Experiments are a great way to share knowledge because, in theory, anyone with the same resources could perform the same experiment to confirm the results. That's why scientific conclusions can be demonstrated to elementary school students by their teachers via experiments. It is an extremely effective learning instrument because it removes the teacher as the arbiter of truth. The results speak for themselves. Unfortunately, after graduating from high school, most people's engagement with the scientific process ends. The ones that do continue to engage are corrupted by higher education's ideological programming. This has resulted in something that threatens the integrity of the entire sense-making ecosystem: large numbers of studies that fail to replicate

If replication is the foundation of science, how has the expert class managed to maintain complete dominance over the narrative? The answer is simple: most people can't speak the language of science. 

“Mathematicians think in symbols, physicists in objects, philosophers in concepts, geometers in images, jurists in constructs, logicians in operators, writers in impressions, and idiots in words.”

- Nassim Nicholas Taleb

Nassim Taleb captures the essence of the problem succinctly. When journalists implore social media platforms to censor users who spread misinformation and promote users who promote "the science", the last thing they want are highly visible social media posts where users attempt to replicate the result for themselves. They instead expect blind obedience to the instructions, motivated by research the journalists probably didn't even read. After all, doing effective research requires extensive training and resources to produce and properly validate results. That's why the scientific community has managed to maintain credibility despite the scale of the crisis. Concepts like faulty experiment design, p-value hacking, and low statistical power are too complex for the average person to comprehend. At PBO, we are dedicated to understanding this language to see things that are hidden in plain sight. This is the way of the Darkside.

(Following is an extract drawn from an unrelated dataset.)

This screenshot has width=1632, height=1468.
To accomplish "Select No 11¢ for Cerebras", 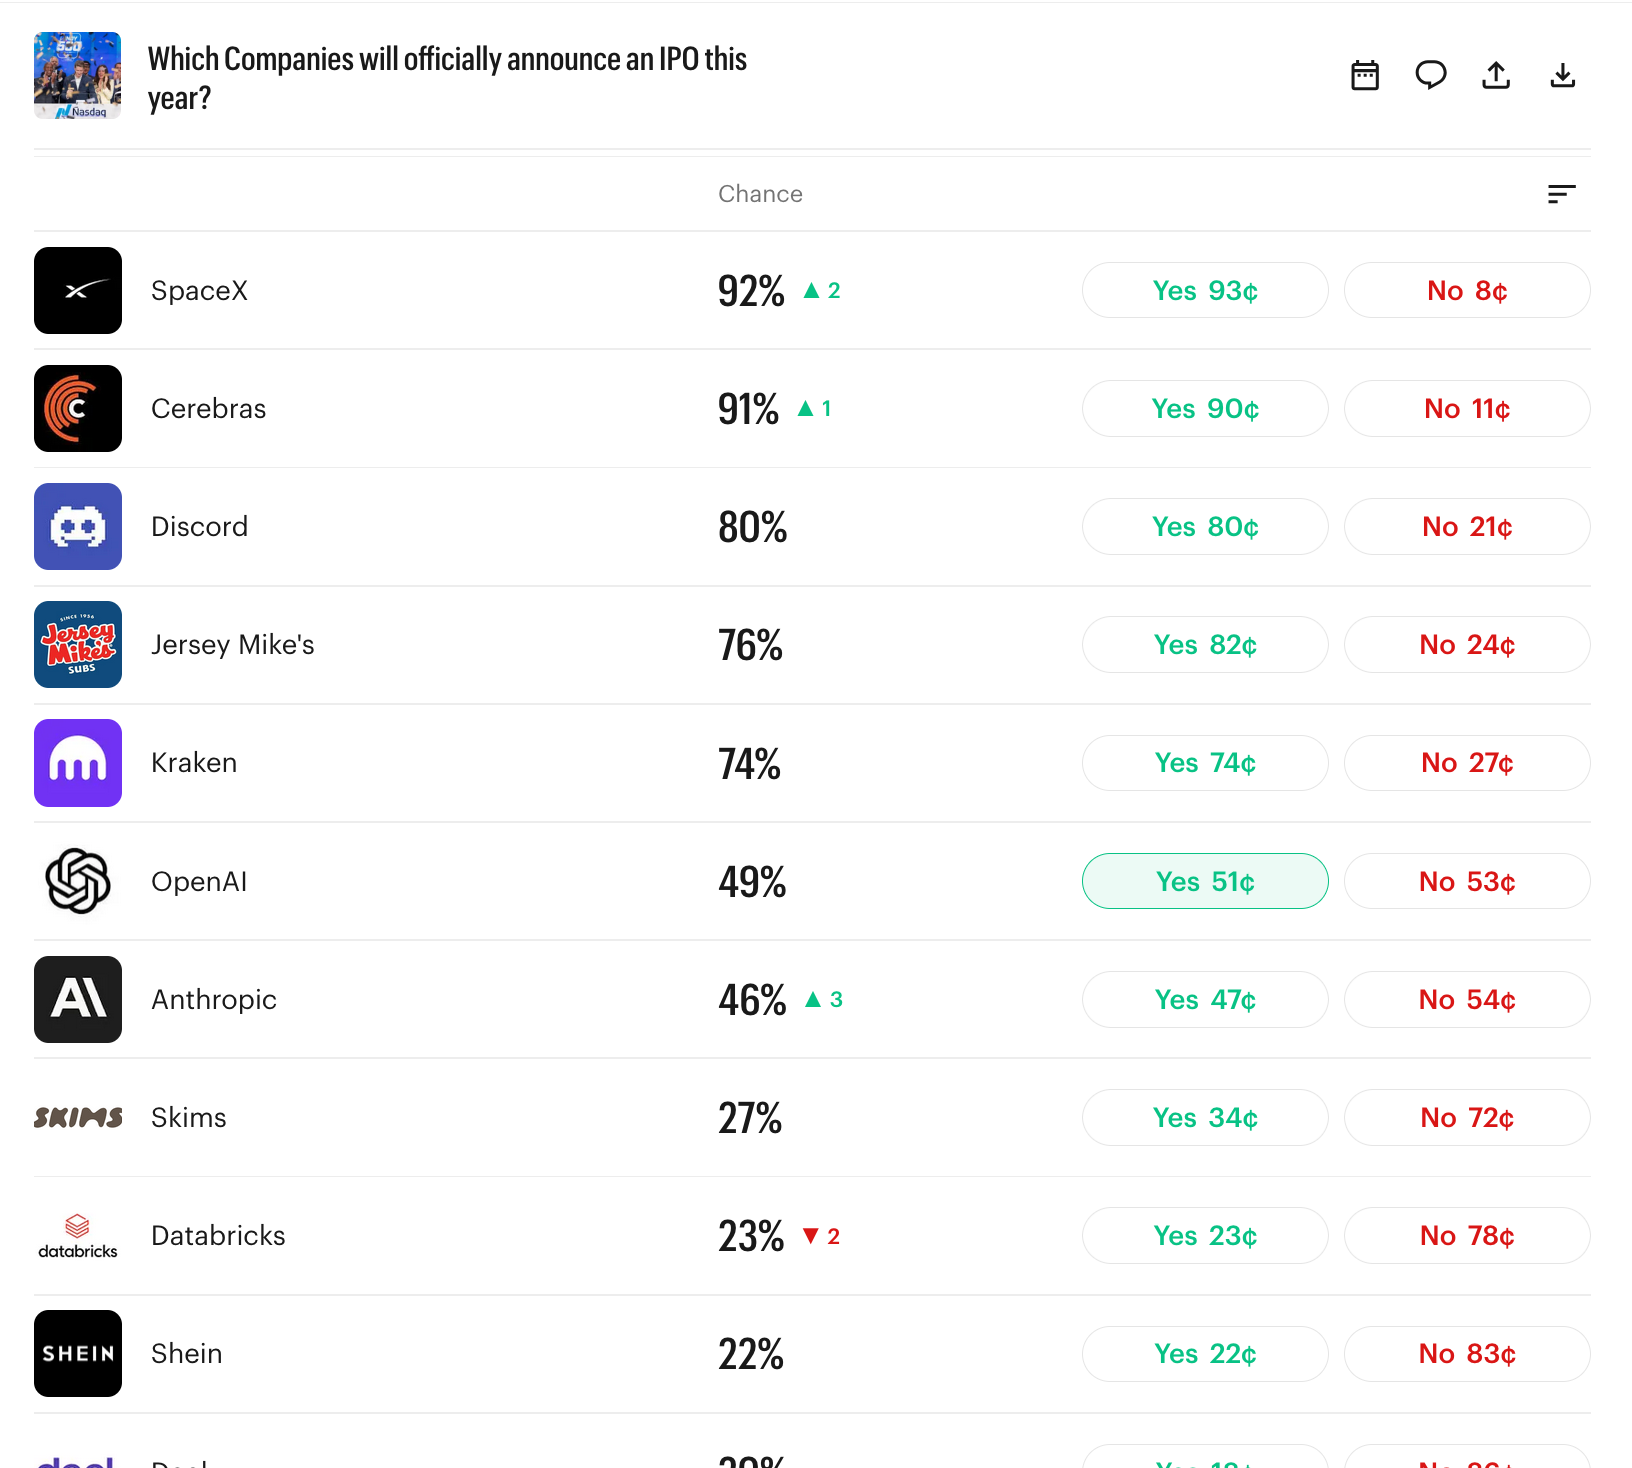I will (x=1467, y=409).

The Darkside: The Tools for Understanding Reality

The Darkside is not about cynicism or conspiracy—it's about developing the intellectual sovereignty to navigate an information landscape designed to exploit cognitive weaknesses. While others outsource their thinking to platforms, algorithms, and credentialed authorities, we build our own capacity for discernment. Mathematics becomes our lie detector for statistical manipulation. Epistemology becomes our compass for navigating competing truth claims. History becomes our pattern recognition system for identifying recycled deceptions. 

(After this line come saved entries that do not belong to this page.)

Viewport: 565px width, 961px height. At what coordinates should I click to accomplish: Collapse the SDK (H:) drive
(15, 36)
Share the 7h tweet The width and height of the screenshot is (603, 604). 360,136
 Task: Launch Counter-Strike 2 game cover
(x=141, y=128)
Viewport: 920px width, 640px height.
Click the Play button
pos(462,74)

Better thinking translates into better decision-making, and in a world of declining life expectancies and decreasing standards of living. avoiding the mistakes of the masses is paramount. That's why we are committed to building a community dedicated to independent scholarship and independent action. If you understand your world, you can shape your world. This translates directly into improving your ability to earn income, build communities of like-minded people, and navigate the complexities of modern romance.

If you're interested in learning more, please submit the form below to sign up for our newsletter.

let's stay
in touch

Subscribe to our mailing list for tips and tricks on exploring your goon cave.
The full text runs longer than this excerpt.